I understand the idea that HTML considers the resource monolitihic, and that it is up to the user agent to gate access to the resources in it, this is fine in some situations; but late binding of such information is an important model too. HTML also defines a case where the author creates the controls, they can't have it both ways, if they want the author to be able to build the UI then they will need a general purpose media API.

I think the idea that <audio> and <video> are somehow more concrete than <ref>, <embed> or whatever is flawed unless a known and limited set of container and essence formats is being defined (which afaik it is not) . <audio> for example would need a width and height to display embedded captions, just as <video> needs volume control for embedded audio.

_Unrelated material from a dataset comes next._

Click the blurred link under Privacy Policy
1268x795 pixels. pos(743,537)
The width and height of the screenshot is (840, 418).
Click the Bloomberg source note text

Timed text for example would be perfectly fine as a <video> type, and I think they even talk of SMIL as a <video> type. 

Honestly I believe HTML would be better to just go back to an <object> and <embed> model, and leave all the complexity to the user agent and plugins, however they seem set to try and define a media handling subsystem; which is going to entail complexity. 

I would not necessarily want HTML to start including the time container elements, although there is a historical precedent for that with HTML+TIME. But if they are going to allow alternates due to codec and media attributes and media queries on player capability this could all get very complicated very quickly (at which point a single pointer to a dedicated media setup file starts looks like a good option to me).

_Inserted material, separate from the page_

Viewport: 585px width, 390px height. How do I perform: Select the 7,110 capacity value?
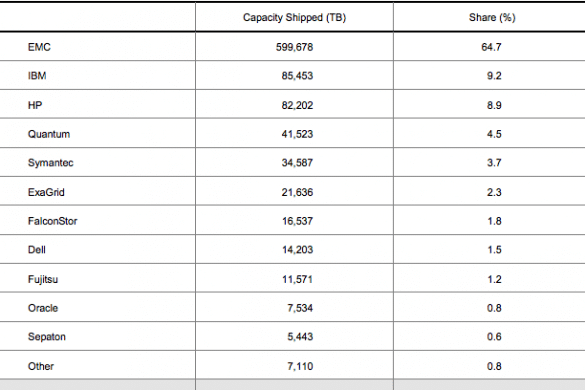[300, 366]
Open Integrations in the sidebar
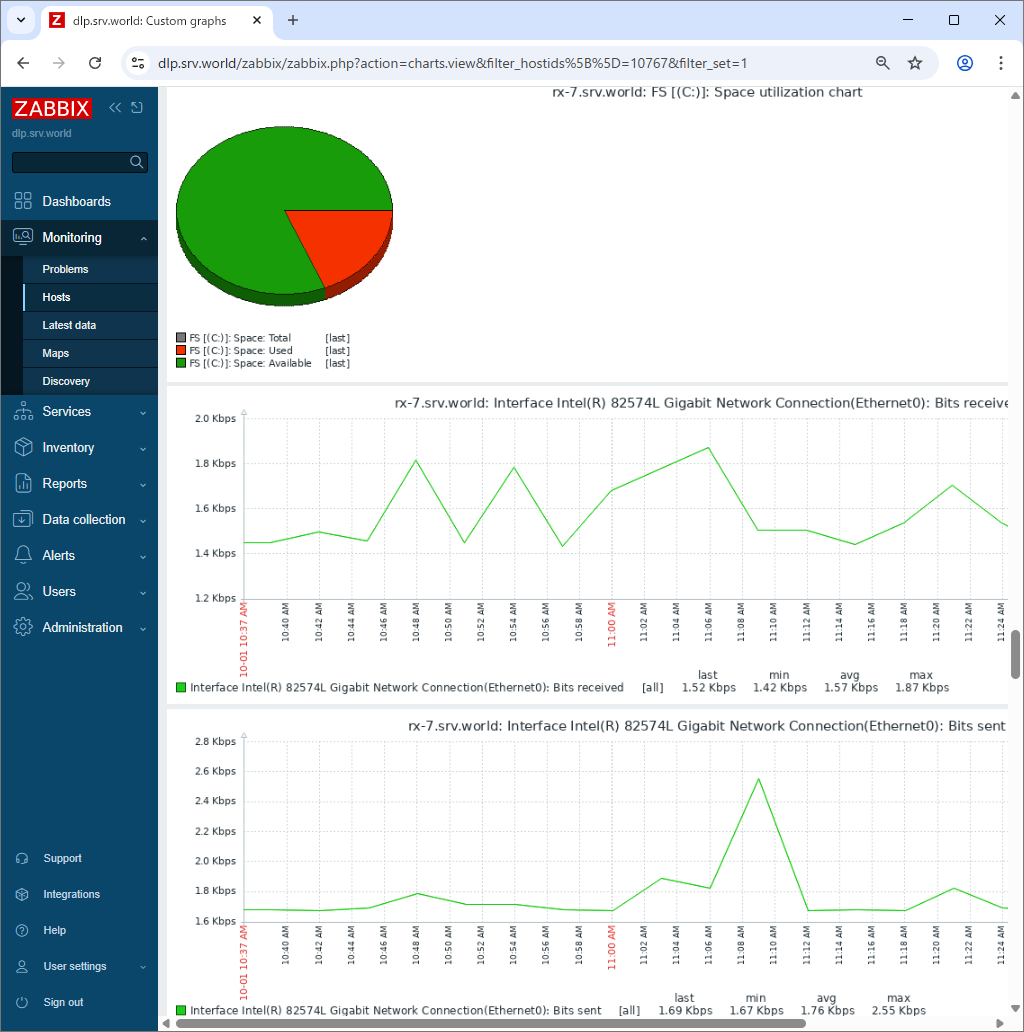Image resolution: width=1024 pixels, height=1032 pixels. click(71, 894)

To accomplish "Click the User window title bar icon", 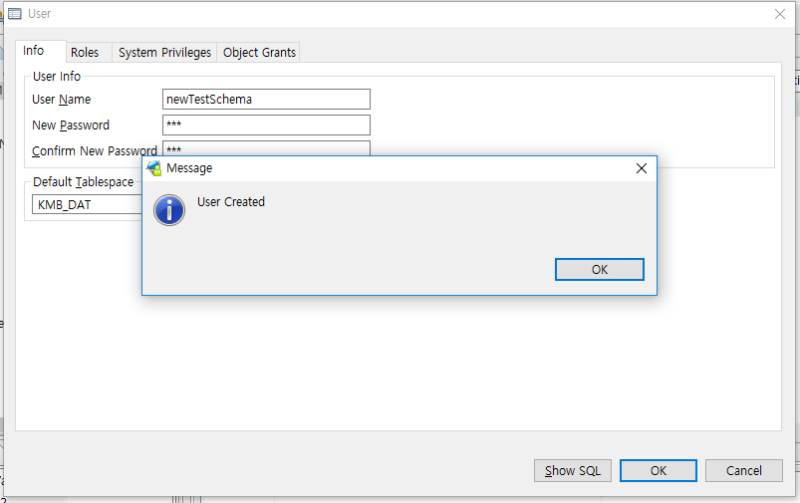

In language design I'm generally in favor of a few general tools that work in as many places as possible, and so for options I think something along the lines of a general SVG <switch> statement should be used throughout HTML, but could be special purposed for this context.

In terms of a concrete example I'd see it looking something like:

media:    (video | audio | text | switch)*    # plus possible other types, like animation etc.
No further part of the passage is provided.